* BEGIN *

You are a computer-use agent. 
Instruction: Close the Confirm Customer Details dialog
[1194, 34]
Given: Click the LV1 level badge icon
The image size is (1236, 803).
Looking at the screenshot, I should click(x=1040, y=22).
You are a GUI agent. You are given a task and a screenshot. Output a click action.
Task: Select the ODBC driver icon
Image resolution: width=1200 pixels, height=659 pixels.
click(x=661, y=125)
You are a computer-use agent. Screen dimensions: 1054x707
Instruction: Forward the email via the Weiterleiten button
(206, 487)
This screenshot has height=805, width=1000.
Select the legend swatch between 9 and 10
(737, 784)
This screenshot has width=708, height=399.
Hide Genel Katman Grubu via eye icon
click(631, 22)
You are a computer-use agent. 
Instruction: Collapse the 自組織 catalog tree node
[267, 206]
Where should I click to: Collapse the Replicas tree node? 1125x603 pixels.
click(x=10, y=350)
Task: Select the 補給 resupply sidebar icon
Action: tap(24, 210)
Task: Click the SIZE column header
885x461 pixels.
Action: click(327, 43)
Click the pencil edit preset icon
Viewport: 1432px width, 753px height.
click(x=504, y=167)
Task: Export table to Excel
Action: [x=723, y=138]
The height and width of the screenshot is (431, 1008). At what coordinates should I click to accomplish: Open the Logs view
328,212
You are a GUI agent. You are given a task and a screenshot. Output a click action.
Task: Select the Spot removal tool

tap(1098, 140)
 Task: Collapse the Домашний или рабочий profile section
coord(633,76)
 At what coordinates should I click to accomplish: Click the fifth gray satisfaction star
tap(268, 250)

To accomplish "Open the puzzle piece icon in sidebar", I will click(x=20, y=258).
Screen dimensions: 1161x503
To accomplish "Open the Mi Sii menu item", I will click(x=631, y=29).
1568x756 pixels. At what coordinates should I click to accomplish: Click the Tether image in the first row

* END *

What is expected - Collect every line above that contains the word "Instruction". Case counts, so uppercase and lowercase letters must match.

Output below -
Instruction: Close the Confirm Customer Details dialog
Instruction: Forward the email via the Weiterleiten button
Instruction: Collapse the 自組織 catalog tree node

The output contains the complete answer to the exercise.